Billy Summers is an Iraq war veteran with enough trauma in his past to create PTSD in ten people. If you have problems reading about violence in general, violence against children and young women, or murder, then this is not the book for you.

Since it’s a Stephen King book, you’d expect it to be full of supernatural horror, but you’d be wrong. There is a nice reference to the Overlook Hotel (of The Shining) but it’s there as a gimme to the fans, or Constant Readers as King has been known to call them (us). Otherwise, there isn’t one supernatural moment in the book.  Mr. King can do a straight-up thriller as well as anybody, thank you.

 Billy Summers is a novel about escaping one’s past and about living up to your own and others’ expectations.

After three tours in the sand, Billy is pretty sure that the only thing he’s good at is killing. His post-deployment profession is hired assassin. He got his Sniper badge in the Marines, oorah. He can put a man down at 1,200 yards or more, disappear like Houdini, and use one of his carefully-crafted identities to blend in with the rest of the world.

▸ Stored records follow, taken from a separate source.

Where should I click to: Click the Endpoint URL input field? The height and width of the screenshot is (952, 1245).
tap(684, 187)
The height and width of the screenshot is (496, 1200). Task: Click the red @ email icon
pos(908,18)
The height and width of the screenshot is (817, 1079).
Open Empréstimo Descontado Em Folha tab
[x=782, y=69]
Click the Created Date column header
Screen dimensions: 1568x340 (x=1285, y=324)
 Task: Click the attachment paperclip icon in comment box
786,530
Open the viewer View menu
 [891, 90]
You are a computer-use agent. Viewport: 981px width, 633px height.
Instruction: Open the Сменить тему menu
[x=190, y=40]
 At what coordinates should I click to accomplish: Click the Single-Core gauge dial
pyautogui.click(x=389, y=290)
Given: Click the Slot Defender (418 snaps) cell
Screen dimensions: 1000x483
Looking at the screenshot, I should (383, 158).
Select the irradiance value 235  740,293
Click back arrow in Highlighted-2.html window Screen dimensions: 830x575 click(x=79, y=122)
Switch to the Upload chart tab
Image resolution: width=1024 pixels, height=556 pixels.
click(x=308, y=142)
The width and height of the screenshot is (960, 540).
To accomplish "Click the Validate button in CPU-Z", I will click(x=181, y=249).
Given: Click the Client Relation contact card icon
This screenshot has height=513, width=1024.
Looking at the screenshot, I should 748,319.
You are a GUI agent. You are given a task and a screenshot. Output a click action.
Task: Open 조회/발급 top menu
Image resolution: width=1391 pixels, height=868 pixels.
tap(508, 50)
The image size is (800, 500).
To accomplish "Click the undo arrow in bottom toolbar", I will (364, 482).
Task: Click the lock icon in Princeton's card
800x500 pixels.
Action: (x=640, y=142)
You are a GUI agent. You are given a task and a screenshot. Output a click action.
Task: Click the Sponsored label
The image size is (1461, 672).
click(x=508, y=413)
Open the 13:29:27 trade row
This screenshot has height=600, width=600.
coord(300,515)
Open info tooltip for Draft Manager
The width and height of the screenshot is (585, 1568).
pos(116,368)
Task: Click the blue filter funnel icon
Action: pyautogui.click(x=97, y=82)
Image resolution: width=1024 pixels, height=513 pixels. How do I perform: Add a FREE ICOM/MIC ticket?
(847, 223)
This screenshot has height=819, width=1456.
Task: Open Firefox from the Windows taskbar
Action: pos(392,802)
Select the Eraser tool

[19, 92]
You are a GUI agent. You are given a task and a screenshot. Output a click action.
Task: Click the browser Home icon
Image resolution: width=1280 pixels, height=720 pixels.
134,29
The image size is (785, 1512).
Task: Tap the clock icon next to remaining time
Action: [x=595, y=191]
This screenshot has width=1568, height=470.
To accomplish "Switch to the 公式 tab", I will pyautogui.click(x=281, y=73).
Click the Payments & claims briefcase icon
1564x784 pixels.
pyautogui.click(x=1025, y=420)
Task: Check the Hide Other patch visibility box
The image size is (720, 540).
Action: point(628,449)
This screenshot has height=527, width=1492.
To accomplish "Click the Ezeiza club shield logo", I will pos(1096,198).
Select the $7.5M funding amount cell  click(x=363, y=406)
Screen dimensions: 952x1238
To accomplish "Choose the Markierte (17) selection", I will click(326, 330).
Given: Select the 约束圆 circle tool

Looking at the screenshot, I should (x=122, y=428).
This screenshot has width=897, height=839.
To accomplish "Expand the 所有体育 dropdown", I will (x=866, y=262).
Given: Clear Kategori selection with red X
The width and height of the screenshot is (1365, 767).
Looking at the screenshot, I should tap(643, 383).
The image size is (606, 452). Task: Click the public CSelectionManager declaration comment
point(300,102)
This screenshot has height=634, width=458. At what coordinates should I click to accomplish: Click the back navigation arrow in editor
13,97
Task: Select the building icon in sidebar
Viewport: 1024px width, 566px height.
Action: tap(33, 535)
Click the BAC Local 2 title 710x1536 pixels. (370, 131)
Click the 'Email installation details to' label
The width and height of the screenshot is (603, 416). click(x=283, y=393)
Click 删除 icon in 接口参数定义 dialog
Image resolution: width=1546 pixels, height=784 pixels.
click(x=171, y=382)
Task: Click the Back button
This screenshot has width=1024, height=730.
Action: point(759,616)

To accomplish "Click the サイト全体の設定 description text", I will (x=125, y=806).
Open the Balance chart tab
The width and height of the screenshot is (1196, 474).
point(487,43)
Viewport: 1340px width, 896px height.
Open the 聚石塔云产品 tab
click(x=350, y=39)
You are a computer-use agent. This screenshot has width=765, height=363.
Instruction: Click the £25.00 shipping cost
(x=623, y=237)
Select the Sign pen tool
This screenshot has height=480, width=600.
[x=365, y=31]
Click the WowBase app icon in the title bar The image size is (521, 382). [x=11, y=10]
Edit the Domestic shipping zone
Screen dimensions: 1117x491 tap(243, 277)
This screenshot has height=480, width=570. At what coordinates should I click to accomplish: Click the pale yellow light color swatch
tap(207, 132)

One of the most overused tropes in thriller-style fiction is “one last job.” Whether the “job” is a bank robbery, a grift, or a sniper attack, countless heroes and anti-heroes have said they’re coming clean after this one last time. King is up-front about the trope, even acknowledging it in the text.

“He’s thinking of all the movies he’s seen about robbers who are planning one last job. If noir is a genre, then “one last job” is a sub-genre. In those movies, the last job always goes bad.”

 This last job is a doozy. It requires Billy to embed himself in a redneck burg for months.

"You get along with people without buddying up to them. They smile when they see you coming. … Hoff tells me that a couple of food wagons stop at that building every day, and in nice weather people line up and sit outside on the benches to eat their lunches. You could be one of those people.”

Part of his cover story is that he is writing a book. So Billy, a man of a dozen identities, moves to Red Bluff in an unspecified Southern state to become a writer. He gets to know his neighbors at work and at home and feels terrible for lying to them about who he is. The assassination he’s contracted for happens seamlessly less than a third of the way through the novel. Billy does his Houdini act and this is starting to look like a short book.

Meanwhile, Billy discovers that he likes writing. Through the device of a book-within-the-book, we learn about Billy’s traumatic past. We follow him into the city streets of Fallujah, where he lost most of his unit in one raid. While he’s hiding out post-assassination, another person enters the story. This is what takes Billy Summers from a good book to a great book. Billy encounters a local woman in dire circumstances. The rest of the novel centers on exacting revenge for several betrayals.

I recommend Billy Summers to anyone who likes thrillers.